From 1849 to 1953, Shubrick held a variety of shore assignments, including president of the Board of Naval Examiners in 1850, commander of the Philadelphia Navy Yard in 1850, inspector of ordinance and ammunition from 1851 to 1852, chief of the Bureau of Construction and Repair from 1852 to 1853, and member of the Lighthouse Board from 1853 to 1855. In 1853, Shubrick sailed aboard the USS Princeton for Nova Scotia, where he negotiated outstanding issues regarding fishing. His next five years were spent on shore duty, including service on the Lighthouse Board. In 1858, after the U.S. survey ship USS Water Witch was fired on by the armed forces of the dictator of Paraguay, Shubrick led an expedition of nineteen ships to South America, securing an apology and a cash indemnification for the attack on the USS Water Witch. At the outbreak of the Civil War, Shubrick remained in Washington and offered his services to the Union, despite efforts to recruit him to the Confederate cause. In 1861, he was placed on the retired list, then promoted to rear admiral in 1862. He continued to serve as chairman of the Lighthouse Board until 1871. He died in Washington D.C. in 1874.

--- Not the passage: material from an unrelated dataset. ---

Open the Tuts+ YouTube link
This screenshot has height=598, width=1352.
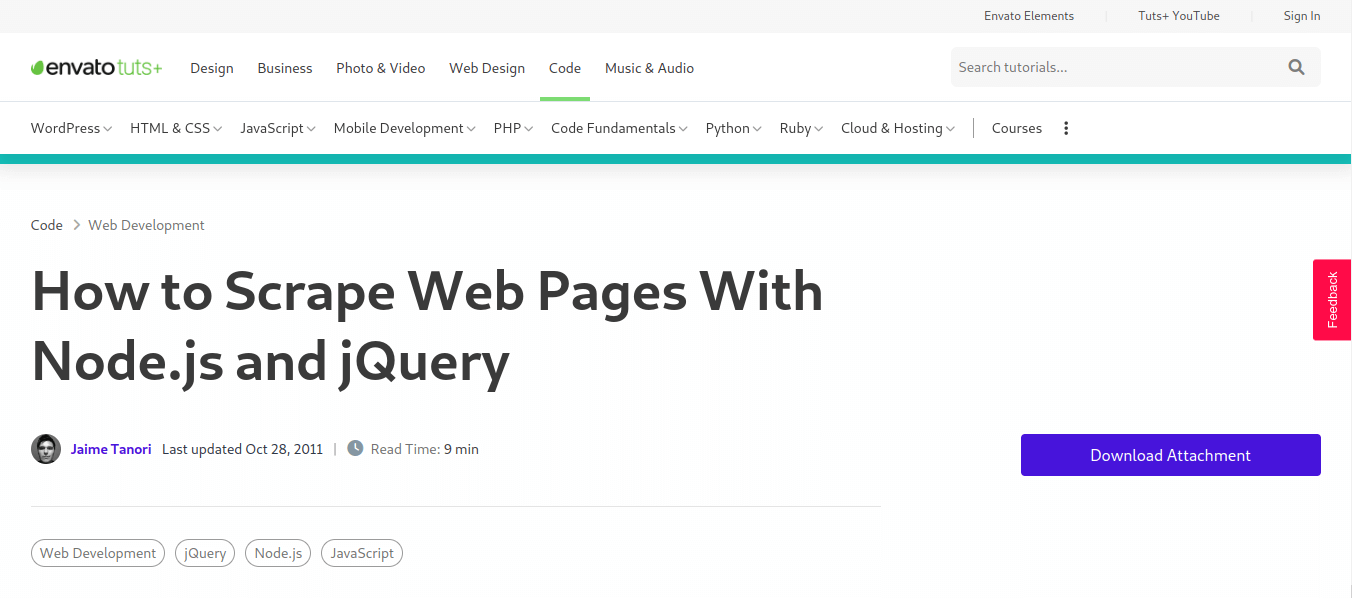point(1178,15)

Source: From the finding aid for C1417
Call Number: C1417
George Willing Clymer (1804-1881), Princeton Class of 1823, and his father-in-law, William B. Shubrick (1790-1874), together served in the United States Navy for more than fifty years during the nineteenth century. Clymer served as a naval surgeon to the Mediterranean, Pacific, African, West India and South Atlantic Blockading Squadrons from 1829 to 1866 and Shubrick served as an officer and naval diplomat from the time of his entry in the United States Navy in 1806 until his retirement in 1861. Their families (Clymer, Shubrick, Wethered, and Willing) maintained close communication during frequent separations and developed a strong network of extended family bonds. This collection provides documentation of the United States Navy during the early and mid nineteenth century; and in particular, naval medicine, diplomacy, and rank. In addition, the collection documents the families of naval officers, both from the perspective of the officer, and the family who remained at home, coping with typical family issues, as well as sickness and death.